Carla F. Gardani ¹ Fernando M. Diz ^1,2 Luisa B. Donde ¹ Liliana Rockenbach ¹ Stefan Laufer ³ Fernanda B. Morrone ^1,3*

• ¹ Pontifical Catholic University of Rio Grande do Sul, Porto Alegre, Brazil
• ² Brain Institute of Rio Grande do Sul, Pontifical Catholic University of Rio Grande do Sul, Porto Alegre, Rio Grande do Sul, Brazil
• ³ University of Tübingen, Tübingen, Baden-Württemberg, Germany

Purines and pyrimidines are signaling molecules in the tumor microenvironment that affect cancer immunity. The purinergic signaling pathways have been shown to play an important role in the development and progression of cancer. CD39 and CD73 are ectonucleotidases responsible for breaking down ATP or ADP into adenosine, which regulates immunosuppression in various types of cancer. These enzymes have been studied as a potential therapeutic target in immunotherapy, and recent research suggests a correlation between ectonucleotidases and clinical outcomes in cancer.Prostate cancer is the most diagnosed cancer in men, after non-melanoma skin tumors, and is the second leading cause of death in men in the world.

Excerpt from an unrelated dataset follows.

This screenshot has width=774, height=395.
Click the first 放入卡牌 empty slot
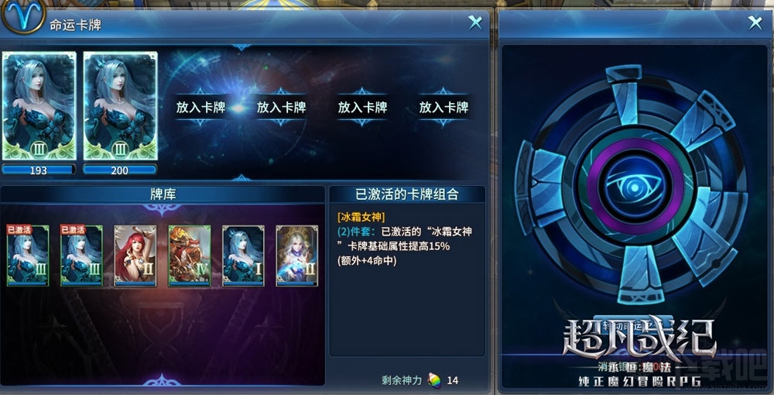pos(201,107)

Despite having long survival periods, patients often receive excessive or insufficient treatment. Within this complex landscape, the adenosine/CD73 pathway plays a crucial role. Therefore, this review aims to highlight new findings on the potential role of purinergic signaling in cancer treatment and emphasizes the importance of anti-CD73 as a pharmacological strategy for prostate cancer therapy.